Writes the entire contents of the tree to a file. file is either a filename or a file-like object opened for writing. encoding is the output encoding to use and defaults to the interpreter default encoding if not specified ('utf-8' or 'ascii' in most cases).

Creating Elements

The types of elements held in an ElementTree are represented by instances of varying types that are either created internally by parsing a file or with the following construction functions:

Comment([text])

Creates a new comment element. text is a string or byte string containing the element text. This element is mapped to XML comments when parsing or writing output.

Element(tag [, attrib [, **extra]])

Creates a new element. tag is the name of the element name. For example, if you were creating an element '<foo>....</foo>', tag would be 'foo'. attrib is a dictionary of element attributes specified as strings or byte strings. Any extra keyword arguments supplied in extra are also used to set element attributes.

fromstring(text)

Creates an element from a fragment of XML text in text—the same as XML() described next.

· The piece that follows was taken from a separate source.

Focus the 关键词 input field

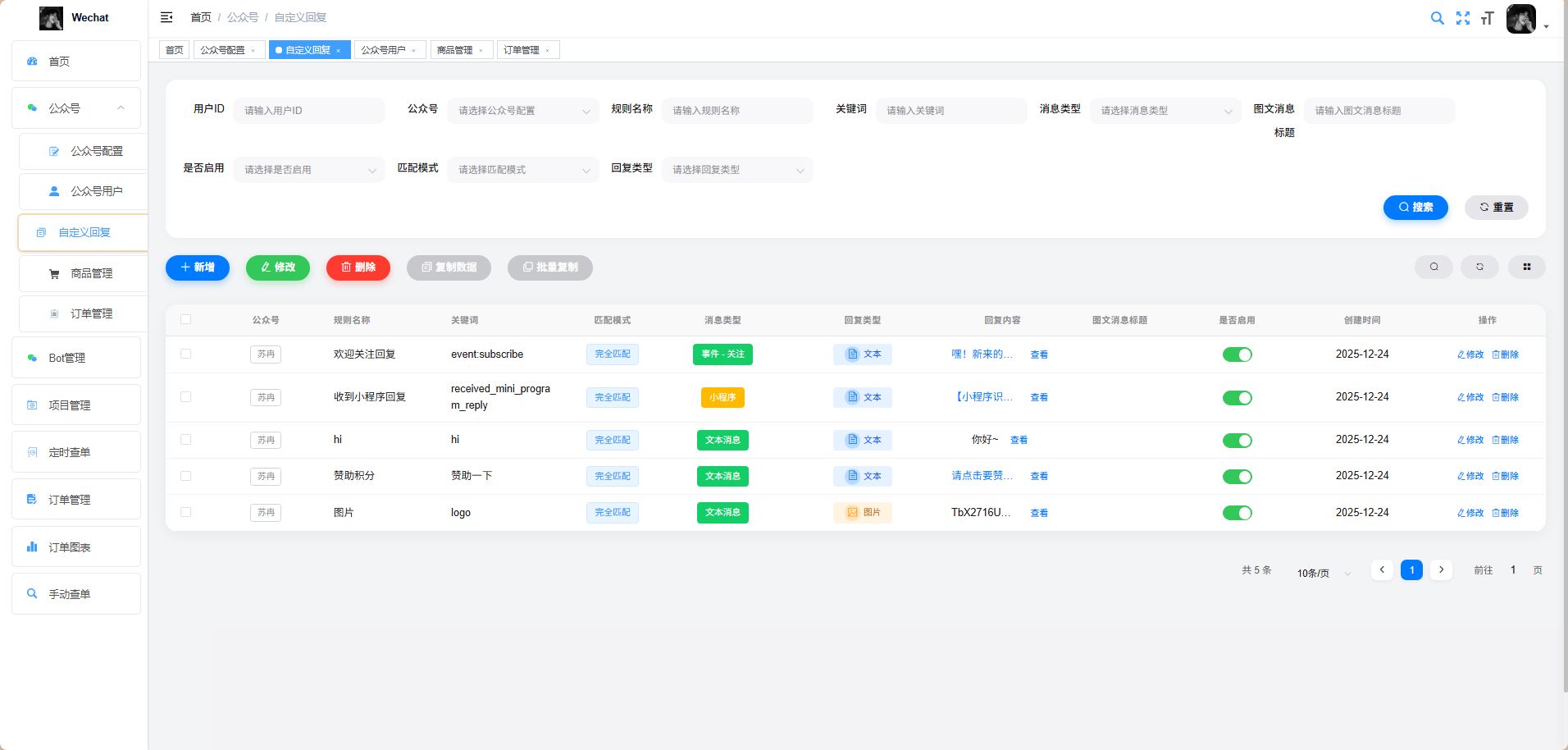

ProcessingInstruction(target [, text])

Creates a new element corresponding to a processing instruction. target and text are both strings or byte strings. When mapped to XML, this element corresponds to '<?target text?>'.

SubElement(parent, tag [, attrib [, **extra]])

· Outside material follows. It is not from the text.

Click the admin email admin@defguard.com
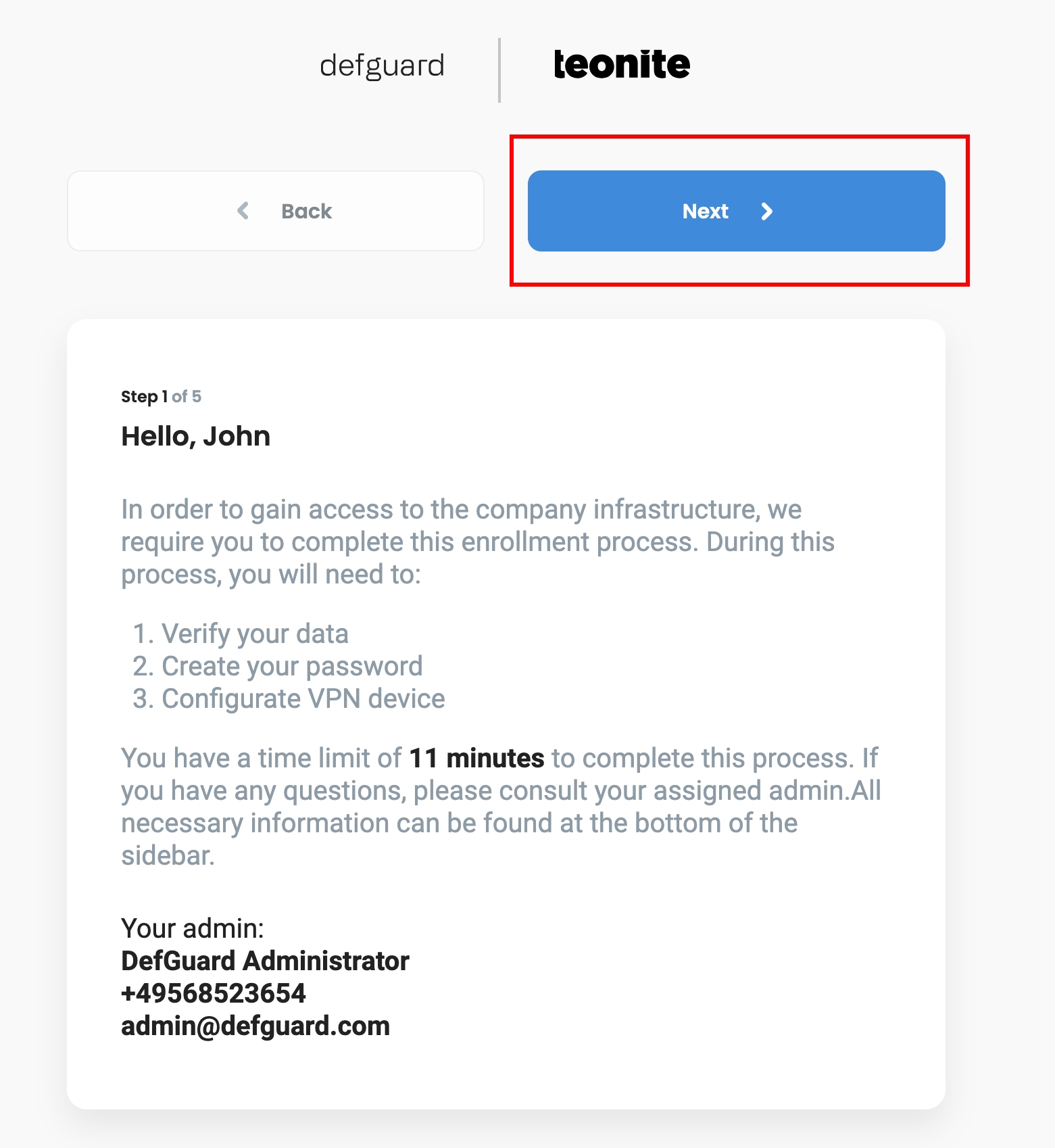 click(255, 1026)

The same as Element(), but it automatically adds the new element as a child of the element in parent.

XML(text)

Creates an element by parsing a fragment of XML code in text. For example, if you set text to '<foo>....</foo>', this will create a standard element with a tag of 'foo'.

XMLID(text)

The same as XML(text) except that 'id' attributes are collected and used to build a dictionary mapping ID values to elements. Returns a tuple (elem, idmap) where elem is the new element and idmap is the ID mapping dictionary. For example, XMLID('<foo id="123"><bar id="456">Hello</bar></foo>') returns (<Element foo>, {'123': <Element foo>, '456': <Element bar>}).

The Element Interface

Although the elements stored in an ElementTree may have varying types, they all support a common interface. If elem is any element, then the following Python operators are defined:

image

All elements have the following basic data attributes:

image

Elements support the following methods, some of which emulate methods on dictionaries:

elem.append(subelement)

Appends the element subelement to the list of children.

elem.clear()

Clears all of the data in an element including attributes, text, and children.

elem.find(path)

Finds the first subelement whose type matches path.

elem.findall(path)

Finds all subelements whose type matches path. Returns a list or an iterable with the matching elements in document order.

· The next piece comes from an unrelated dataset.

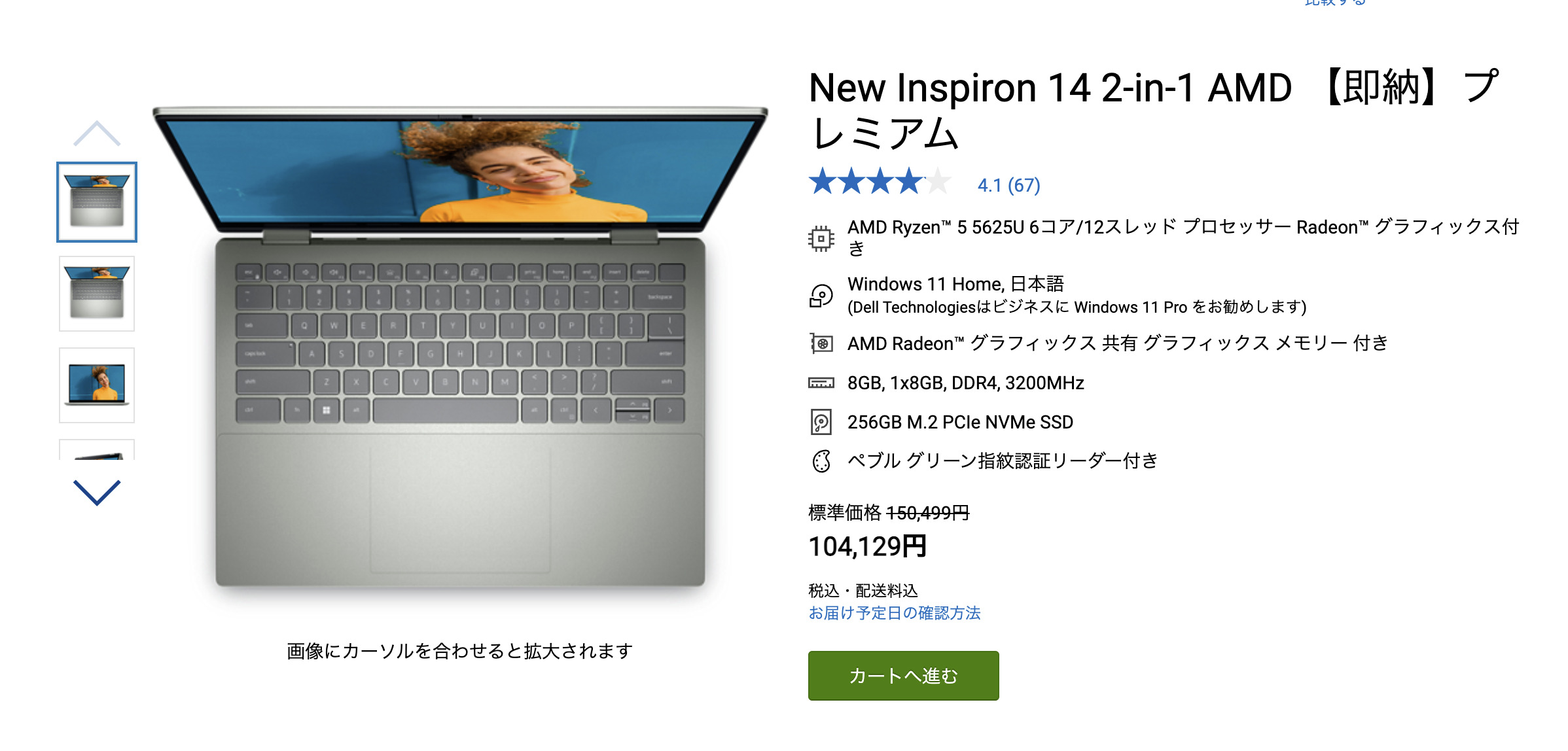Click the green カートへ進む button

click(903, 675)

elem.findtext(path [, default])

Finds the text for the first element whose type patches path. default is a string giving the value to return if there is no match.

elem.get(key [, default])

Gets the value of attribute key. default is a default value to return if the attribute doesn’t exist. If XML namespaces are involved, then key will be a string of the form '{uri}key}' where uri is a string such as 'http://www.w3.org/TR/html4/'.

elem.getchildren()

Returns all subelements in document order.

elem.getiterator([tag])

Returns an iterator that produces all subelements whose type matches tag.

elem.insert(index, subelement)

Inserts a subelement at position index in the list of children.

elem.items()

Returns all element attributes as a list of (name, value) pairs.

elem.keys()

Returns a list of all of the attribute names.

elem.remove(subelement)

Removes element subelement from the list of children.

elem.set(key, value)

Sets attribute key to value value.

Tree Building

An ElementTree object is easy to create from other tree-like structures. The following object is used for this purpose.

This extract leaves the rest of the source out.